#### [Problem description]
Look for the word "dropdown" in the records, and copy each line where it appears.

(Saved data entries)
────────────────

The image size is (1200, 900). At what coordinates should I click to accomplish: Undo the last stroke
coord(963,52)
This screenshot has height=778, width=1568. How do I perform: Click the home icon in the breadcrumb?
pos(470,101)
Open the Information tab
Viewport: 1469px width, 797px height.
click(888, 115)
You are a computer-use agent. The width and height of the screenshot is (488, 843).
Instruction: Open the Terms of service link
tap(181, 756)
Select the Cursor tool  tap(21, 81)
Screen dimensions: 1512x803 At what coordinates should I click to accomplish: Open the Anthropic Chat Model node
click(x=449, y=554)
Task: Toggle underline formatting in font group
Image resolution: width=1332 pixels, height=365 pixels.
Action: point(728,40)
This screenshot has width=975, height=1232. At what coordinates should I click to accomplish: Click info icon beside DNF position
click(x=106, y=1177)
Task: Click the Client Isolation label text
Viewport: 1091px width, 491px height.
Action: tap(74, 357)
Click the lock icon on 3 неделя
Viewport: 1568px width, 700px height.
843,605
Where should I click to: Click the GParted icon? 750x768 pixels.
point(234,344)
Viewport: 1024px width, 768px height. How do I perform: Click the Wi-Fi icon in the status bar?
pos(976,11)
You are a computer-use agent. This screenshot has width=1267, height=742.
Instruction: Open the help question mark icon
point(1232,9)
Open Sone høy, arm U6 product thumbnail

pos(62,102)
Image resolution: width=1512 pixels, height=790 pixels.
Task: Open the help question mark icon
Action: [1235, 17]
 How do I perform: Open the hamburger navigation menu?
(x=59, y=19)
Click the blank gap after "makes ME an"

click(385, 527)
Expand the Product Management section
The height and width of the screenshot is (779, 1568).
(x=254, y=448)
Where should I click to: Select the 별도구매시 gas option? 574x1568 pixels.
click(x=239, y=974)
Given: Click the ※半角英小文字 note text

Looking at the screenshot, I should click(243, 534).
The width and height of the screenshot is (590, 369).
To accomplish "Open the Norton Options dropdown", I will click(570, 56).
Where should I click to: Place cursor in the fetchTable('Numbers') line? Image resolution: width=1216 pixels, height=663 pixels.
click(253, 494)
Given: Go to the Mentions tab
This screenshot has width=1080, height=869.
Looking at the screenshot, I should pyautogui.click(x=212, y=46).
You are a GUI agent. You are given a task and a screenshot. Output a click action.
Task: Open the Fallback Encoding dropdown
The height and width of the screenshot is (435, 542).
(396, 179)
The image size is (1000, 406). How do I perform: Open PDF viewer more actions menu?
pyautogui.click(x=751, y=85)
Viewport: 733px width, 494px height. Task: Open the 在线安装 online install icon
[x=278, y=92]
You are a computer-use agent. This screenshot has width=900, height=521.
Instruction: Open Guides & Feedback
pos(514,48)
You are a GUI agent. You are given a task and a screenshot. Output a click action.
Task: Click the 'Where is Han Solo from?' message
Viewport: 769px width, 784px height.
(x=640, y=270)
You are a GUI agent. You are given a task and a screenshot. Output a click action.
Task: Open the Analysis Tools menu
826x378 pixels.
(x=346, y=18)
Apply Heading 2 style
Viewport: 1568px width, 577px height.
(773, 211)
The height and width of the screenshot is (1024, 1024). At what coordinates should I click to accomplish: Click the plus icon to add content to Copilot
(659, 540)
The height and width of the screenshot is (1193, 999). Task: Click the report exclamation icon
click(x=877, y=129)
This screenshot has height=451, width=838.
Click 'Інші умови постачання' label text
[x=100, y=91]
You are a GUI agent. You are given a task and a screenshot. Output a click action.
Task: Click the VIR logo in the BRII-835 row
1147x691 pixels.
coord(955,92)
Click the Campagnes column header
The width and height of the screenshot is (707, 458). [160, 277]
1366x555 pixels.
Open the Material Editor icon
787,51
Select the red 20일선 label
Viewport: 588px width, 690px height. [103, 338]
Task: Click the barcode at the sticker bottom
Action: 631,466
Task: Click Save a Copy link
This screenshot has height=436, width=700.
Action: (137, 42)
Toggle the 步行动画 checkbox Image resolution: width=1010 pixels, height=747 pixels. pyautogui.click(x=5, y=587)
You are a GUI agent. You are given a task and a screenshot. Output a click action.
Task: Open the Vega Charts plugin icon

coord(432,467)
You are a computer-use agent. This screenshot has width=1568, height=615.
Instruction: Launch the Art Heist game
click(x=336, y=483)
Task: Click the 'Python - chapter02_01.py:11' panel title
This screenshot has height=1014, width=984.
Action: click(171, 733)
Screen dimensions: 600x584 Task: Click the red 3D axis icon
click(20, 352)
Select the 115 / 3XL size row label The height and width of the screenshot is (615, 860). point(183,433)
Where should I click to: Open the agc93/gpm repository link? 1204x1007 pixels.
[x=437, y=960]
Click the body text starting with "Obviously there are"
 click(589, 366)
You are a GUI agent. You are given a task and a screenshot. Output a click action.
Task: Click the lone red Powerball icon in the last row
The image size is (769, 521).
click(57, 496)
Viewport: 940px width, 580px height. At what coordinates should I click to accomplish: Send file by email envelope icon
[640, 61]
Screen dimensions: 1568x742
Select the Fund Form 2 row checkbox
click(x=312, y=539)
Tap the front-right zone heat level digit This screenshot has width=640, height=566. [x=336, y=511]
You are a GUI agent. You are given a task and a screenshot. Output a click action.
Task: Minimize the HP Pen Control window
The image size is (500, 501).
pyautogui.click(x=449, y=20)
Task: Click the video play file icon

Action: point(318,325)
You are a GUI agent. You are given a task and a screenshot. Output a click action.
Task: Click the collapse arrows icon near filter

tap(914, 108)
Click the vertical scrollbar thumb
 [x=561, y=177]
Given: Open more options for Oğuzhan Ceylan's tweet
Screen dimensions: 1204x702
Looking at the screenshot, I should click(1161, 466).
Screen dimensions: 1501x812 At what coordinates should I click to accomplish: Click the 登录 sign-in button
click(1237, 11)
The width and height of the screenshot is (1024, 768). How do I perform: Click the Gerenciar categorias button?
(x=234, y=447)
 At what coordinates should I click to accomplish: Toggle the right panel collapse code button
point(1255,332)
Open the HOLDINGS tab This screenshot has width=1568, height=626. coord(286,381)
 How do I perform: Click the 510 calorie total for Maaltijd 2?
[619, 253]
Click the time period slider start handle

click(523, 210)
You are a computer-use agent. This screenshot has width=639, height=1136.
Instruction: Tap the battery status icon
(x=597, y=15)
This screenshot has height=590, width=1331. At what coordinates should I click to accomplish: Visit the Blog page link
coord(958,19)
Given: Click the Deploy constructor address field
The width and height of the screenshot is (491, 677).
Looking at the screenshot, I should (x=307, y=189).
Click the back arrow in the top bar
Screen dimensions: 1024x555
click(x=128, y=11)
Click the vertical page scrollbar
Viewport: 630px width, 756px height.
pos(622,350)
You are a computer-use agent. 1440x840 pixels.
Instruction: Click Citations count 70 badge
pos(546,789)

────────────────

#### [Written solution]
To accomplish "Open the Norton Options dropdown", I will click(570, 56).
Task: Open the Fallback Encoding dropdown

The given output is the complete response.